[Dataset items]
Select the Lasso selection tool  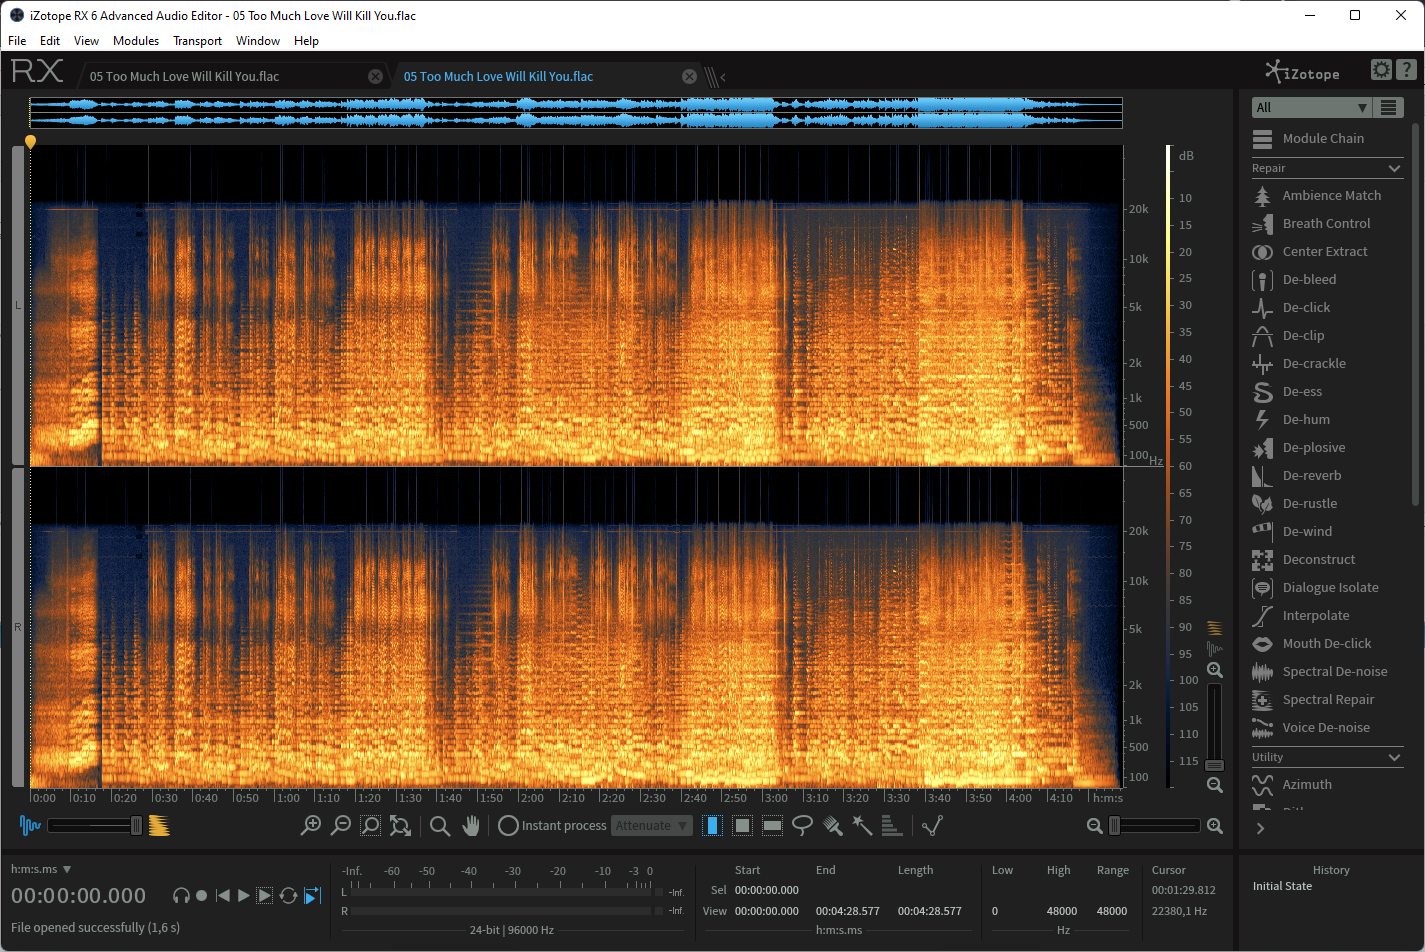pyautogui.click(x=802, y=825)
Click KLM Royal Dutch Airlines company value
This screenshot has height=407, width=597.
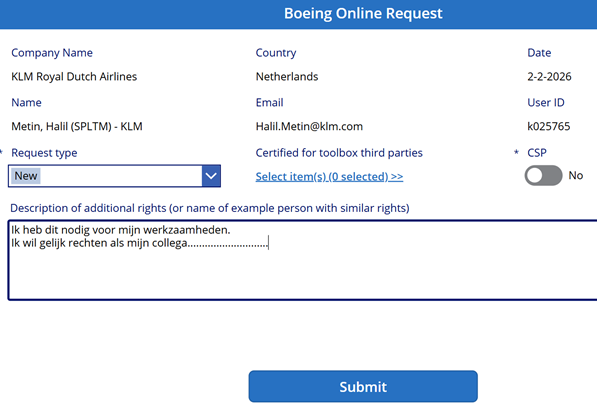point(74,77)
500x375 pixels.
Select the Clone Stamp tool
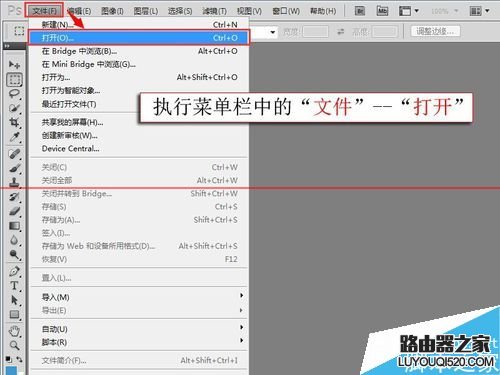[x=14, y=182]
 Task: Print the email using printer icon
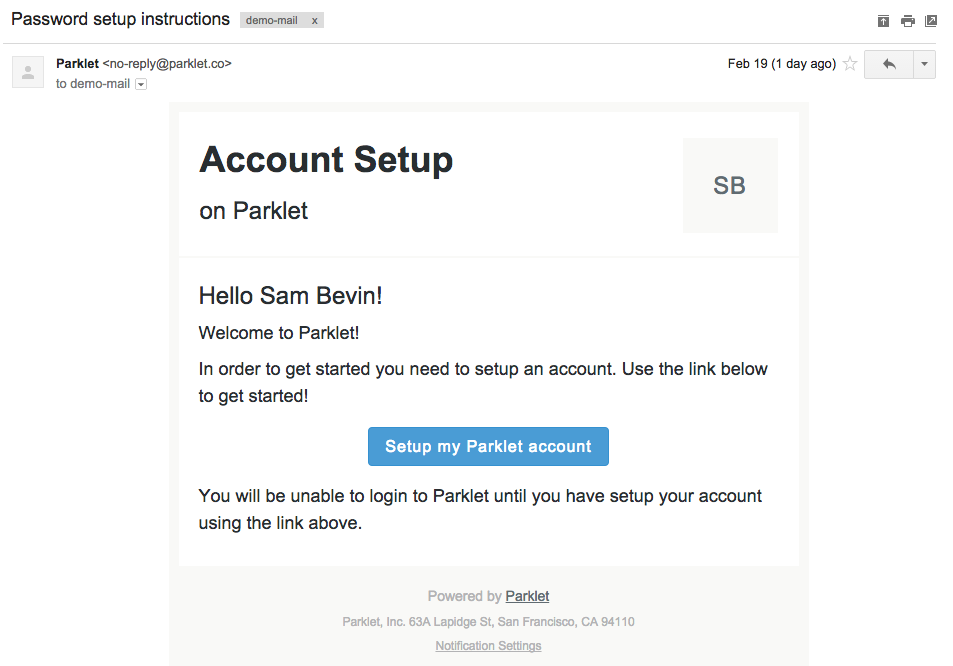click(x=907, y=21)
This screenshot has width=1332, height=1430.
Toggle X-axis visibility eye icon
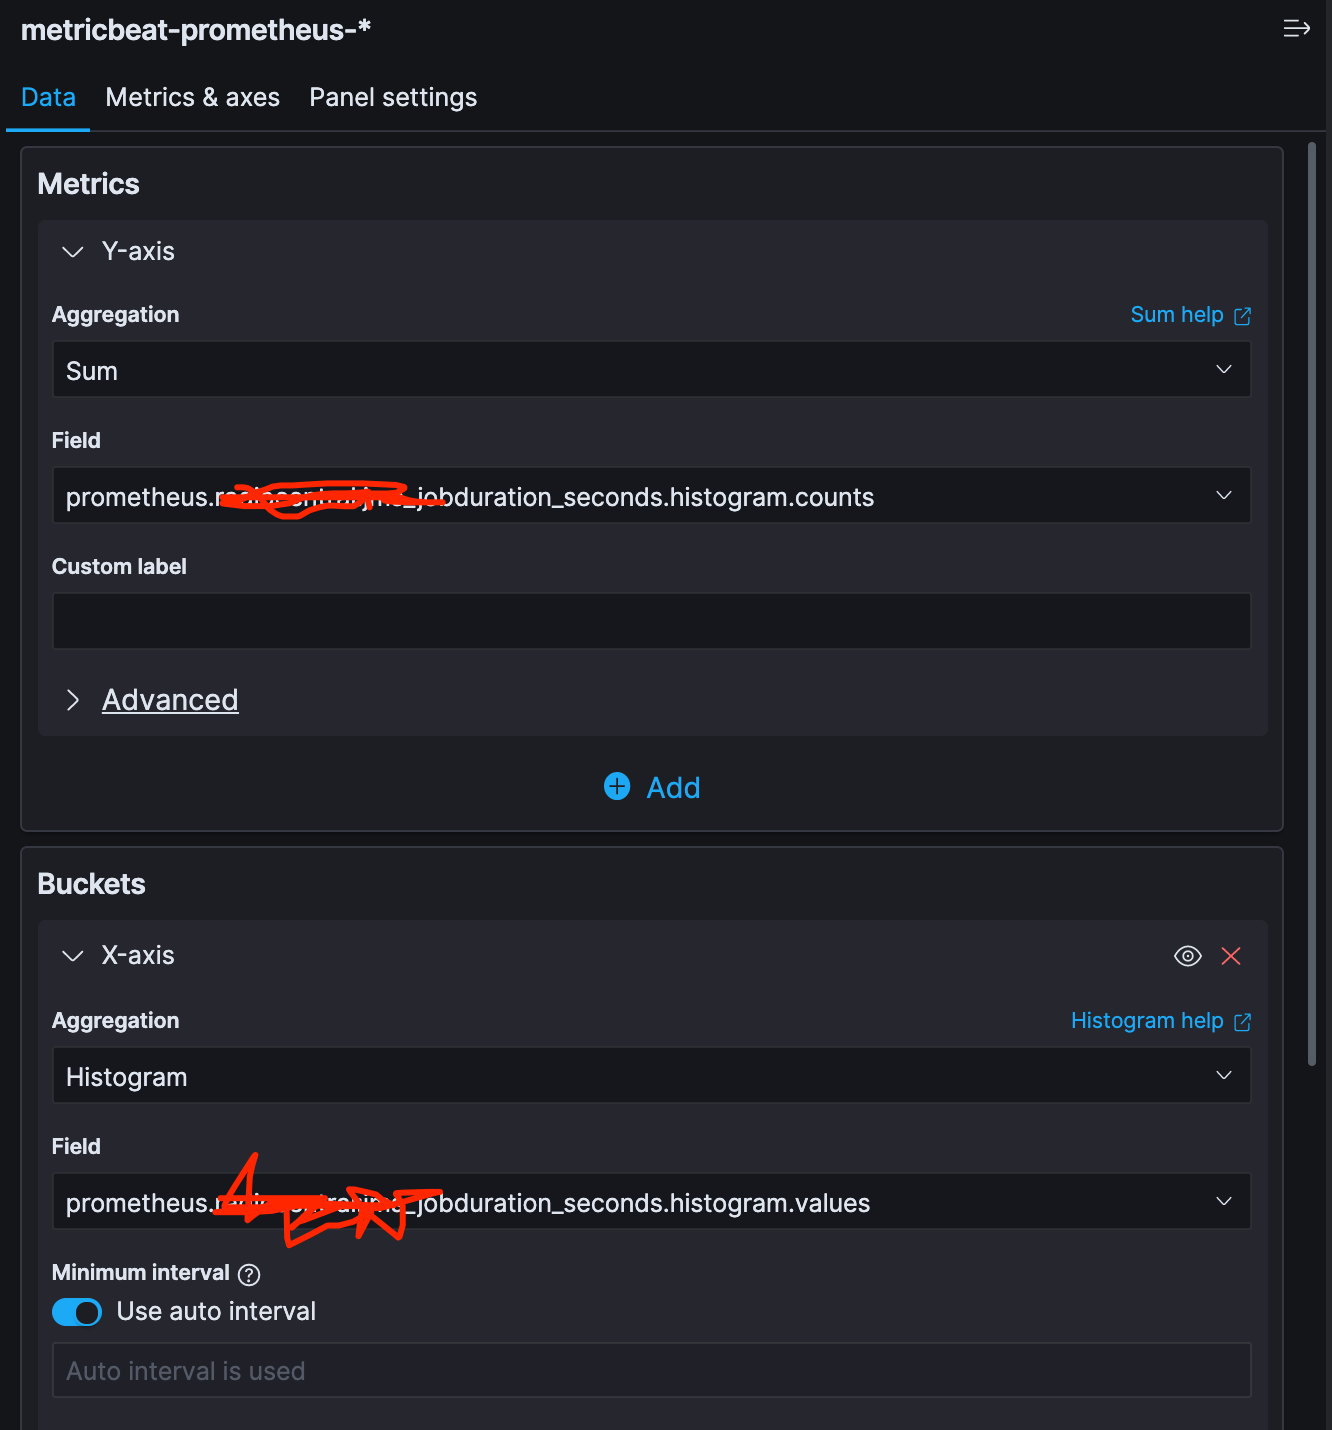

[Task details]
Beginning at the line that holds "Select the Clone Stamp tool" and ending with the last line of the entries, please set down each line exactly, leaving every picture out.

[The completed task]
Select the Clone Stamp tool
[x=14, y=182]
 Task: Print the email using printer icon
click(x=907, y=21)
This screenshot has width=1332, height=1430.
Toggle X-axis visibility eye icon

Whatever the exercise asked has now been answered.